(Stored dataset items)
+===+

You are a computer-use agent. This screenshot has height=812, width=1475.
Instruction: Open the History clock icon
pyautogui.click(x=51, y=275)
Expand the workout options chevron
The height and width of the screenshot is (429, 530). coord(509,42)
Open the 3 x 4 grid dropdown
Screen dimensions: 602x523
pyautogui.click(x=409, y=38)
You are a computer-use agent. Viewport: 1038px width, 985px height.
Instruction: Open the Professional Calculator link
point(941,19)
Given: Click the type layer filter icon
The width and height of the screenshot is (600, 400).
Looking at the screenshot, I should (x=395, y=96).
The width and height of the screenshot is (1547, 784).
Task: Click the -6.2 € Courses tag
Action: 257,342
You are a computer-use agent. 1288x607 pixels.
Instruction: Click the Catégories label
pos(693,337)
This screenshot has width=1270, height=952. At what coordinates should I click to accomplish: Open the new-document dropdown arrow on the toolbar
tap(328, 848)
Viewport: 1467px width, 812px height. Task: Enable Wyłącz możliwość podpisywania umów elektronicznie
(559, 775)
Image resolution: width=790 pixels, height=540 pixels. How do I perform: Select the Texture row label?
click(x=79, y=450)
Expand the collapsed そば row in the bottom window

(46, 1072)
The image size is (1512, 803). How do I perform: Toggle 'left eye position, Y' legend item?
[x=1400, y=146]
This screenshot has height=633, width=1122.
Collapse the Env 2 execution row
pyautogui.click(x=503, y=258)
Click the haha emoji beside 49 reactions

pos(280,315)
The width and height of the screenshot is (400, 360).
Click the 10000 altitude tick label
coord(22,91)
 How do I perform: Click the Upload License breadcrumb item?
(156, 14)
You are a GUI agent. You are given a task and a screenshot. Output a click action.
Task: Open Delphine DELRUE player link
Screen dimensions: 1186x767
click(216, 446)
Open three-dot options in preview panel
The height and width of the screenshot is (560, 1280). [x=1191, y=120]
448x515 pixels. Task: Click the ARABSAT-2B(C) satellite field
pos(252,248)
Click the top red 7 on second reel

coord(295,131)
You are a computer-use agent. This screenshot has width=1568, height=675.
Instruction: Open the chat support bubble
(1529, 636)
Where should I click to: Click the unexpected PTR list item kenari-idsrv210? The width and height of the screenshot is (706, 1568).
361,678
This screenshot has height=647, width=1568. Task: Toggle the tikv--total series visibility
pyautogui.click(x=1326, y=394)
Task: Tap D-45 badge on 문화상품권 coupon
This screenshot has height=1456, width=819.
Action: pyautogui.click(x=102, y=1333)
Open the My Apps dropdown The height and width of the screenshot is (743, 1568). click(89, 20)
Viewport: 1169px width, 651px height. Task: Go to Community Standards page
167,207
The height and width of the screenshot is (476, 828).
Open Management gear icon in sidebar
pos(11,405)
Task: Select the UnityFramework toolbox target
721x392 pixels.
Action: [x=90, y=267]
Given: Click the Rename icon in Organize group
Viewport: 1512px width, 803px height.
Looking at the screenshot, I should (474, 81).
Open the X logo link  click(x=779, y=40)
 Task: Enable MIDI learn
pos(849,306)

+===+

Output the complete set of records word for word.

WRITTEN REPLY:
You are a computer-use agent. This screenshot has height=812, width=1475.
Instruction: Open the History clock icon
pyautogui.click(x=51, y=275)
Expand the workout options chevron
The height and width of the screenshot is (429, 530). coord(509,42)
Open the 3 x 4 grid dropdown
Screen dimensions: 602x523
pyautogui.click(x=409, y=38)
You are a computer-use agent. Viewport: 1038px width, 985px height.
Instruction: Open the Professional Calculator link
point(941,19)
Given: Click the type layer filter icon
The width and height of the screenshot is (600, 400).
Looking at the screenshot, I should (x=395, y=96).
The width and height of the screenshot is (1547, 784).
Task: Click the -6.2 € Courses tag
Action: 257,342
You are a computer-use agent. 1288x607 pixels.
Instruction: Click the Catégories label
pos(693,337)
This screenshot has width=1270, height=952. At what coordinates should I click to accomplish: Open the new-document dropdown arrow on the toolbar
tap(328, 848)
Viewport: 1467px width, 812px height. Task: Enable Wyłącz możliwość podpisywania umów elektronicznie
(559, 775)
Image resolution: width=790 pixels, height=540 pixels. How do I perform: Select the Texture row label?
click(x=79, y=450)
Expand the collapsed そば row in the bottom window

(46, 1072)
The image size is (1512, 803). How do I perform: Toggle 'left eye position, Y' legend item?
[x=1400, y=146]
This screenshot has height=633, width=1122.
Collapse the Env 2 execution row
pyautogui.click(x=503, y=258)
Click the haha emoji beside 49 reactions

pos(280,315)
The width and height of the screenshot is (400, 360).
Click the 10000 altitude tick label
coord(22,91)
 How do I perform: Click the Upload License breadcrumb item?
(156, 14)
You are a GUI agent. You are given a task and a screenshot. Output a click action.
Task: Open Delphine DELRUE player link
Screen dimensions: 1186x767
click(216, 446)
Open three-dot options in preview panel
The height and width of the screenshot is (560, 1280). [x=1191, y=120]
448x515 pixels. Task: Click the ARABSAT-2B(C) satellite field
pos(252,248)
Click the top red 7 on second reel

coord(295,131)
You are a computer-use agent. This screenshot has width=1568, height=675.
Instruction: Open the chat support bubble
(1529, 636)
Where should I click to: Click the unexpected PTR list item kenari-idsrv210? The width and height of the screenshot is (706, 1568).
361,678
This screenshot has height=647, width=1568. Task: Toggle the tikv--total series visibility
pyautogui.click(x=1326, y=394)
Task: Tap D-45 badge on 문화상품권 coupon
This screenshot has height=1456, width=819.
Action: pyautogui.click(x=102, y=1333)
Open the My Apps dropdown The height and width of the screenshot is (743, 1568). click(89, 20)
Viewport: 1169px width, 651px height. Task: Go to Community Standards page
167,207
The height and width of the screenshot is (476, 828).
Open Management gear icon in sidebar
pos(11,405)
Task: Select the UnityFramework toolbox target
721x392 pixels.
Action: [x=90, y=267]
Given: Click the Rename icon in Organize group
Viewport: 1512px width, 803px height.
Looking at the screenshot, I should (474, 81).
Open the X logo link  click(x=779, y=40)
 Task: Enable MIDI learn
pos(849,306)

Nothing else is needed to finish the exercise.